WHAT TO WORK ON
Please print the entries below exactly, from the line with "Click the @mdalirezarazubd handle" through the line with "The height and width of the screenshot is (637, 1281).", including both of those lines and leaving out all others.

[Dataset items]
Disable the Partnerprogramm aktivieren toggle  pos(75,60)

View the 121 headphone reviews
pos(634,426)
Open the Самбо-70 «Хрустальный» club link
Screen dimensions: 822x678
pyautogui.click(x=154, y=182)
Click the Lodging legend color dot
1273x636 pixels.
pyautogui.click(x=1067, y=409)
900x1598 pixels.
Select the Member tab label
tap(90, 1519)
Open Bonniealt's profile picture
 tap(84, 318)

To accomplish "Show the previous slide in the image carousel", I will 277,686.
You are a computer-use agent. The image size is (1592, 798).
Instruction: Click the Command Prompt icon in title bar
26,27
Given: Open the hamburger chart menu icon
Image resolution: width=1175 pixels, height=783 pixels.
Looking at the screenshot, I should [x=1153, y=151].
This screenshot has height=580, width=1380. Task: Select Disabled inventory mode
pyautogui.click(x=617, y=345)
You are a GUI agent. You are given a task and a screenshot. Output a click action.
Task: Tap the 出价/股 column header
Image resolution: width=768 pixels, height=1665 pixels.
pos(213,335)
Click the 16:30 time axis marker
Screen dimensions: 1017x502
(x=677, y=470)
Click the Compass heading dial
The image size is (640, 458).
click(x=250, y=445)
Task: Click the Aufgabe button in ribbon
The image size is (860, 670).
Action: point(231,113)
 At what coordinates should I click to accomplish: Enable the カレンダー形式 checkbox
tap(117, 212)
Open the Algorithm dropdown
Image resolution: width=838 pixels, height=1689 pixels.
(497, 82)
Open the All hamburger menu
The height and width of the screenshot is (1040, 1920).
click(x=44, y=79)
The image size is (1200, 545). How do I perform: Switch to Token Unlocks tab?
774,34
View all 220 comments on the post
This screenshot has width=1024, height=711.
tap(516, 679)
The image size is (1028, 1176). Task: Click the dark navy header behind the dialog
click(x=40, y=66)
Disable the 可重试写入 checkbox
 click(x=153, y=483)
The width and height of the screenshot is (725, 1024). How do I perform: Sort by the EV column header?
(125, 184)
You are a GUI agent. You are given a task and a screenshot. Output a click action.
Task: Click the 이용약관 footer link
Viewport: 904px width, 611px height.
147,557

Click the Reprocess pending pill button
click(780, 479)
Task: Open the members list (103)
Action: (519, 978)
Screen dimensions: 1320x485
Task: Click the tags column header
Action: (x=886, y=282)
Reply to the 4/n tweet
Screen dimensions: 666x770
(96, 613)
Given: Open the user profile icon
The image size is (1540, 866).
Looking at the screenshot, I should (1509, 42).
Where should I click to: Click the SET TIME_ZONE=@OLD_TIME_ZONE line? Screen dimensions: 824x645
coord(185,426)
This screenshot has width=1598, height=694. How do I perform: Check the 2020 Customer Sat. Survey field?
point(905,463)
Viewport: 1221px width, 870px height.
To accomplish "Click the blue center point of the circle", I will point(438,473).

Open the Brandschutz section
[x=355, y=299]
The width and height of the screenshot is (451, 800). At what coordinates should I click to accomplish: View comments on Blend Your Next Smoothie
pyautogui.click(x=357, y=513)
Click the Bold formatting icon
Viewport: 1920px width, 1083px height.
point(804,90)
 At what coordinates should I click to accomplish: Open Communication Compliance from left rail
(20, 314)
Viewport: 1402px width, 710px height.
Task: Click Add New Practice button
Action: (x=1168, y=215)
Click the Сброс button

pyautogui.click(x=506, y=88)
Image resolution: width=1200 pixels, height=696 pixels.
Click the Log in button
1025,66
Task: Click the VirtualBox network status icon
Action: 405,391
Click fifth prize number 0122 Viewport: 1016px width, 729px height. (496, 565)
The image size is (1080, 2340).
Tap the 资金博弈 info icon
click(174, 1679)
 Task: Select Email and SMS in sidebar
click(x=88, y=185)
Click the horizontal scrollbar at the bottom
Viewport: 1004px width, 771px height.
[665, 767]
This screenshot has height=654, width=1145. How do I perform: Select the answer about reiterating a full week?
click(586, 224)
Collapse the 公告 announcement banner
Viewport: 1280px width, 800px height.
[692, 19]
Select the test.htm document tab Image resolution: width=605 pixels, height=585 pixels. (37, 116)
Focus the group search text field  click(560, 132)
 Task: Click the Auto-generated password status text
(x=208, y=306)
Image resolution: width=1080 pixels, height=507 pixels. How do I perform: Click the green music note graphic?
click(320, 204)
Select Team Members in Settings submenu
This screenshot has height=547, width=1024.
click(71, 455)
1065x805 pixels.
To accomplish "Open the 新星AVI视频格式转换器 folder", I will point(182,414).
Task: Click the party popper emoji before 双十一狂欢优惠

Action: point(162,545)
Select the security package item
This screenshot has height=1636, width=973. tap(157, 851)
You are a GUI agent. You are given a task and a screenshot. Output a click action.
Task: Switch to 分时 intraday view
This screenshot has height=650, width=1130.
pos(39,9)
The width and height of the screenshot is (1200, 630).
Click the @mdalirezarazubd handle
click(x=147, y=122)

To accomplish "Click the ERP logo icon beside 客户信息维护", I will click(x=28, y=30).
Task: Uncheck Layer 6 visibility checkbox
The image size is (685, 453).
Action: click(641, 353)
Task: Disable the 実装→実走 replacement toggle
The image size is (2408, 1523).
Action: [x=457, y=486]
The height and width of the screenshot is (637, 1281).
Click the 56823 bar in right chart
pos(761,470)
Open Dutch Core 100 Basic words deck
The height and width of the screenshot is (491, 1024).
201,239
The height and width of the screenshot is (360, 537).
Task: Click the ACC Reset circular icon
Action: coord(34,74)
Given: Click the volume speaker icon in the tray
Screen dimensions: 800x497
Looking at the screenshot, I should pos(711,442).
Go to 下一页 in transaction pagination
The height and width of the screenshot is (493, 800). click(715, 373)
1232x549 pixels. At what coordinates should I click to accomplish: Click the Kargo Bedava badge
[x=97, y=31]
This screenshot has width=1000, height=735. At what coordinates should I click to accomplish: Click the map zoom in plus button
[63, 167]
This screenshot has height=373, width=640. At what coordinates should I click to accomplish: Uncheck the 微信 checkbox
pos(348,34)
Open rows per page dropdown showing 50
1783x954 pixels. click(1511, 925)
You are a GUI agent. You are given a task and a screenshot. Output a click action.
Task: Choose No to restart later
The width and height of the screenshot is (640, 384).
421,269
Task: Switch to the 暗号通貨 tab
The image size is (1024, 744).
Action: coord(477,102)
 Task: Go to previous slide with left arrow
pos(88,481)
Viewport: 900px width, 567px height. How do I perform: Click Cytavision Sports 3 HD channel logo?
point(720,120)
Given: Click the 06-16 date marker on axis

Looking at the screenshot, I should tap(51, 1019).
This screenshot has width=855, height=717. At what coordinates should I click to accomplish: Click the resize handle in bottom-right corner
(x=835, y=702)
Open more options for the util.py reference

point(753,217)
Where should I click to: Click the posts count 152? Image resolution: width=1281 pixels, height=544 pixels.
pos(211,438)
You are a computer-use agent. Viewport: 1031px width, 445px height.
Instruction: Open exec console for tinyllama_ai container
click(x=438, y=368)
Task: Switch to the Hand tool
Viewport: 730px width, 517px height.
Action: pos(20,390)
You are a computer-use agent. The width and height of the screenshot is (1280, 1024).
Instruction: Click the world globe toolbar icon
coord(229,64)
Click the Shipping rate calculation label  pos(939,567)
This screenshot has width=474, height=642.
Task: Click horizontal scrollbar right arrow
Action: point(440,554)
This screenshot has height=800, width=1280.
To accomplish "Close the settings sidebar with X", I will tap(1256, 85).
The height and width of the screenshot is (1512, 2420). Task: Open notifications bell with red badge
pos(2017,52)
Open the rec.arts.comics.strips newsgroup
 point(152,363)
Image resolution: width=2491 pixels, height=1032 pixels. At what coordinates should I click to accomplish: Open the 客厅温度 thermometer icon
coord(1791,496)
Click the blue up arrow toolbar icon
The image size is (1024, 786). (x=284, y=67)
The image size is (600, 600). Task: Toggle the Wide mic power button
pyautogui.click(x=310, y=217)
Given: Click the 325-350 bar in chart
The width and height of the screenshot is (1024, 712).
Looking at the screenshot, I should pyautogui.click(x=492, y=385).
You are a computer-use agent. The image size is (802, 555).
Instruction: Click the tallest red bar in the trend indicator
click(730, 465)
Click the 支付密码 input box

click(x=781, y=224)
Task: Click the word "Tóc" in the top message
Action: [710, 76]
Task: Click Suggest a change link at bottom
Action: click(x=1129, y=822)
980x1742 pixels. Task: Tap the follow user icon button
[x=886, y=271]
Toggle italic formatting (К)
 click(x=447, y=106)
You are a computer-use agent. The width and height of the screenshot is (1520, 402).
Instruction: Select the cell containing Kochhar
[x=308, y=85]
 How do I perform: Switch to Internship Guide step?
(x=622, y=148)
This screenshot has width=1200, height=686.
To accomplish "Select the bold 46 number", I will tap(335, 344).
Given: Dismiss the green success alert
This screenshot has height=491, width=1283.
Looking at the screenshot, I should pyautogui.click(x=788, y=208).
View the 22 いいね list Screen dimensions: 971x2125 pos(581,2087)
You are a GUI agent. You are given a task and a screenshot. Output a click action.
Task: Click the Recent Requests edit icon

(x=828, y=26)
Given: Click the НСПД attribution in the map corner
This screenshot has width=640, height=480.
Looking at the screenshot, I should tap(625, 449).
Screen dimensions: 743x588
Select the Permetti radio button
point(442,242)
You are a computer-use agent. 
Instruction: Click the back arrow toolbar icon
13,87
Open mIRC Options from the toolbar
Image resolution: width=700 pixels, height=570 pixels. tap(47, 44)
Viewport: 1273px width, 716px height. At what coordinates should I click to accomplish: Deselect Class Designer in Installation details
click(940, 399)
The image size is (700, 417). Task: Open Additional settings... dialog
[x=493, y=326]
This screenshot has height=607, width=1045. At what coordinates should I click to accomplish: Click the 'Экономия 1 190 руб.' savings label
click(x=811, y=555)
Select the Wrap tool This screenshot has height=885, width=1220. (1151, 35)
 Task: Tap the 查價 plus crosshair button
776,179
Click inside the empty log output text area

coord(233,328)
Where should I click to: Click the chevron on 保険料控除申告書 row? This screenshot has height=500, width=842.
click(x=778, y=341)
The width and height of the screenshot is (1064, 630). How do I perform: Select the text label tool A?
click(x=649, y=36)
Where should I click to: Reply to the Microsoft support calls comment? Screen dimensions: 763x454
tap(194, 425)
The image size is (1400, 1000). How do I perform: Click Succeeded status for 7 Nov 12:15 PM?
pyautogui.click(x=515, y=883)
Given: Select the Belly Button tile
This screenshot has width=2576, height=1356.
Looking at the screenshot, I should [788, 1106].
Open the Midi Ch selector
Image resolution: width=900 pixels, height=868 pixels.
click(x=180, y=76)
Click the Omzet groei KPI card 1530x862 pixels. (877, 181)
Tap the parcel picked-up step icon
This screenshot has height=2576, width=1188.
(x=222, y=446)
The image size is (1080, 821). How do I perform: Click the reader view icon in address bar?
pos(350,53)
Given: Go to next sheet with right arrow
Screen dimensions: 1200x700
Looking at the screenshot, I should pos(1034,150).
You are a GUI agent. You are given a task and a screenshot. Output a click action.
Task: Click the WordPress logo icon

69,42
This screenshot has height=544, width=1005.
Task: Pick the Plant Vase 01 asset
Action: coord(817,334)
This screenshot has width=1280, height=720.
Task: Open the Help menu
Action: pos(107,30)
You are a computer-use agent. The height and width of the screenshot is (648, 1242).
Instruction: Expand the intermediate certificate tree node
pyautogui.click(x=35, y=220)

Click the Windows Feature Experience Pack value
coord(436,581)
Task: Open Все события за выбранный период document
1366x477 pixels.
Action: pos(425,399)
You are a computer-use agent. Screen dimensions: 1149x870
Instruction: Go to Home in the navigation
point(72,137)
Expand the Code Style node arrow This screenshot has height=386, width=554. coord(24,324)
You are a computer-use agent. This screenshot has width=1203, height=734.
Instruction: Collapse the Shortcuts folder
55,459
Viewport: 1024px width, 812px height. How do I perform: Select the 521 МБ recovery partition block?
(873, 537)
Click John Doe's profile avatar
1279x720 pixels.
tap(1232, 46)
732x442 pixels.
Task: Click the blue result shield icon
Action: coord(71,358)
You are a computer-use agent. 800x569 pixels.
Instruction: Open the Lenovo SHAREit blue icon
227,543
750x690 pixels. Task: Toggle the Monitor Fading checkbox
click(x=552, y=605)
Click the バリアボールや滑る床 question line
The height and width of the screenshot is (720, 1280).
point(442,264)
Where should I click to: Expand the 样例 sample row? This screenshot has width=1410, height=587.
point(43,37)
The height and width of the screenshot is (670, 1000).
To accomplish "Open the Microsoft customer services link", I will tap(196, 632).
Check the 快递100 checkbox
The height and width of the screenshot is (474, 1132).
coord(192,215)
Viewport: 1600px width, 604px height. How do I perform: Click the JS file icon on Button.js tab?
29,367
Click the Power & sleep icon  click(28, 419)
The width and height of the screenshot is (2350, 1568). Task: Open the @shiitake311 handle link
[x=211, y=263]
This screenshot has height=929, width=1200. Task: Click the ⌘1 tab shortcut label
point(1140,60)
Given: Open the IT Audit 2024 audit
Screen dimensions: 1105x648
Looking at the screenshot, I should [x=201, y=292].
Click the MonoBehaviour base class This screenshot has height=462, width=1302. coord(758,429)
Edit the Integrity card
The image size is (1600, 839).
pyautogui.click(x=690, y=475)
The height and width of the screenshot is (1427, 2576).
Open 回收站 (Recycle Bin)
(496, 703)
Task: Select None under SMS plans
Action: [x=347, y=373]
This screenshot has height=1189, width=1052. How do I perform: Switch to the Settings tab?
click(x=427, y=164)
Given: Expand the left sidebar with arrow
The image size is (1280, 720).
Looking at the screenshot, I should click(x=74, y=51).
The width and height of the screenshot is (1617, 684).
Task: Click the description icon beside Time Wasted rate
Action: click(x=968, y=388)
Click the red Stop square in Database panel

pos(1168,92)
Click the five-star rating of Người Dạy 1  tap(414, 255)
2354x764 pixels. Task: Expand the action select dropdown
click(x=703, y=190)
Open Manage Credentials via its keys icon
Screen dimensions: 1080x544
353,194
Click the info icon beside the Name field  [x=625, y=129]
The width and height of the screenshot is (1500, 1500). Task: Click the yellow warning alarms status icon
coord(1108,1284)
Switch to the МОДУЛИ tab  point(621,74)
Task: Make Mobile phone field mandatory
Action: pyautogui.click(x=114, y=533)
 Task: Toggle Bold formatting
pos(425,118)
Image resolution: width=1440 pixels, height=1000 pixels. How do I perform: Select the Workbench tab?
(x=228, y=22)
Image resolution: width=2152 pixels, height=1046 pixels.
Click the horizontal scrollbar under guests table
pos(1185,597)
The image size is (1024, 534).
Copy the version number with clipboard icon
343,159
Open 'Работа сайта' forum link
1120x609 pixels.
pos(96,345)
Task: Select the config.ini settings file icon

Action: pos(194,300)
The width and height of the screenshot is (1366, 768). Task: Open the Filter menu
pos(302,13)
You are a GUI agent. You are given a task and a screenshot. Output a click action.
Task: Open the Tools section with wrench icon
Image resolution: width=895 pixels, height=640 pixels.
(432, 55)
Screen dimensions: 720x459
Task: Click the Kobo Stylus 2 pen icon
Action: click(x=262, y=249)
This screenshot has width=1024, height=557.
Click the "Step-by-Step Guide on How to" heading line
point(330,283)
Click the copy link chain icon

WRITTEN RESPONSE
Click the @mdalirezarazubd handle
click(x=147, y=122)

To accomplish "Click the ERP logo icon beside 客户信息维护", I will click(x=28, y=30).
Task: Uncheck Layer 6 visibility checkbox
The image size is (685, 453).
Action: click(641, 353)
Task: Disable the 実装→実走 replacement toggle
The image size is (2408, 1523).
Action: [x=457, y=486]
The height and width of the screenshot is (637, 1281).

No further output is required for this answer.